This picture, from the rarefied vantage point of the press box, shows one of the best characteristics of Nationals Park — the view of the U.S. Capitol beyond left field. Otherwise, I’m not blown away by this ballpark, though it’s obviously a big step up, as far as amenities and creature comforts, from delapidated RFK Stadium, where the Nationals played their first few years. I just don’t see anything very special to make it stand out.
Congratulations to long-time Mariners trainer Rick Griffin, who is missing a rare game in his 29-year career in Seattle. Griffin is in New Orleans to accept the Most Distinguished Trainer award from the PBATS (Professional Baseball Athletic Trainers Society) at the yearly symposium of the National Athletic Trainers Association. Their only higher honor is induction into the Hall of Fame — and you can’t achieve that unless you’ve won the Most Distinguished Trainer award. Griffin will return Wednesday. In his absence, assistant Rob Nodine will serve as head trainer.
This series will be the second this season for the Mariners this season under National League rules (not the first, as I originally said; they played in San Diego in May), taking away the designated hitter. Considering that M’s DHs are hitting a combined .218 with two homers, that might not be a huge loss, but manager Eric Wedge doesn’t see it that way.
“It’s tough on us, but it’s tough on all American League clubs, because your team is built for that,” he said. “But that’s the way it is. It’s also fun in a way. It’s a different game. I enjoy it. But you have to ask people to do things they’re not used to doing. We’ll see what happens, but it is more of a challenge.”
Miguel Olivo gets a rest today, with Chris Gimenez doing the catching. Wedge said he made the move so that Olivo can have two consecutive days of rest (combined with Monday’s off day). With lefty John Lannan starting for the Nationals on Wednesday, he wanted Olivo to play then, and he also wanted him to catch Michael Pineda on Thursday.
“I thought long and hard about it, but we pushed him pretty good back there (during their homestand and a recent 20-game stretch of playing every day),” Wedge said. “I think to give him two days here will make a big difference for him, and hopefully we can push him through as we head back home.”
With Dustin Ackley batting fifth today (pushed up from sixth because of the pitcher batting ninth), I asked Wedge where he ultimately sees the rookie hitting in the order.

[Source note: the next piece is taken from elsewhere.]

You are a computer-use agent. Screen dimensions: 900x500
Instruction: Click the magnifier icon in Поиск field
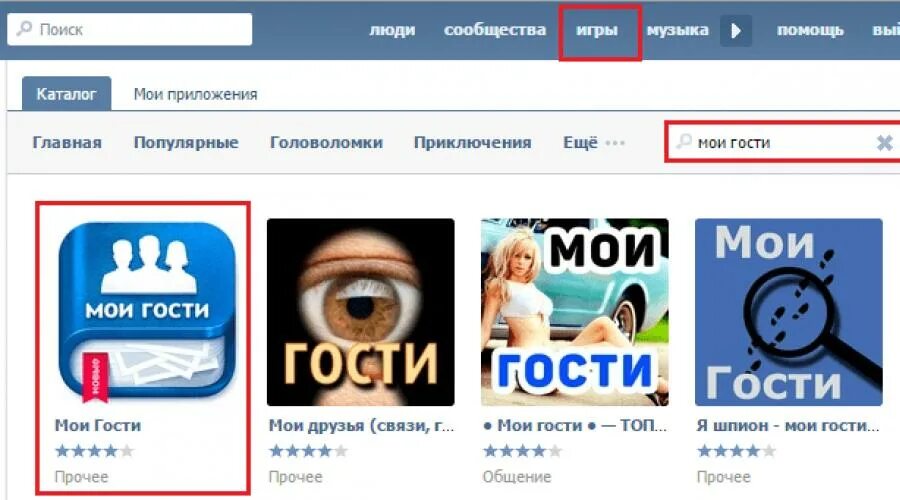click(25, 29)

“I’ve said, sitting here today, he could end up one, two or three. That would probably be my best bet. I’m not sure where he would fit in best, but I would say one of those top three spots. He’s only been here for a few days. He’ll be up there at some point in time. Let’s let him get a road trip under his belt, and let’s let him play a little bit here first.”
Wedge said he likes to protect young hitters, but sometimes they convince him that’s not necessary.
“I think it depends on the individual. Early in the year I felt strong about Smoak at either three or five. And then I got a feel for him a little more and he started to establish himself a little more. I think he’s going to end up either three, four or five, so now we’re giving him some experience in the four hole, too. Younger players, typically, you’d like for them to stay under the radar a little bit, but sometimes they take it out of your hands. Sometimes they push you. You have to make sure that mentally, they’re ready to handle it.”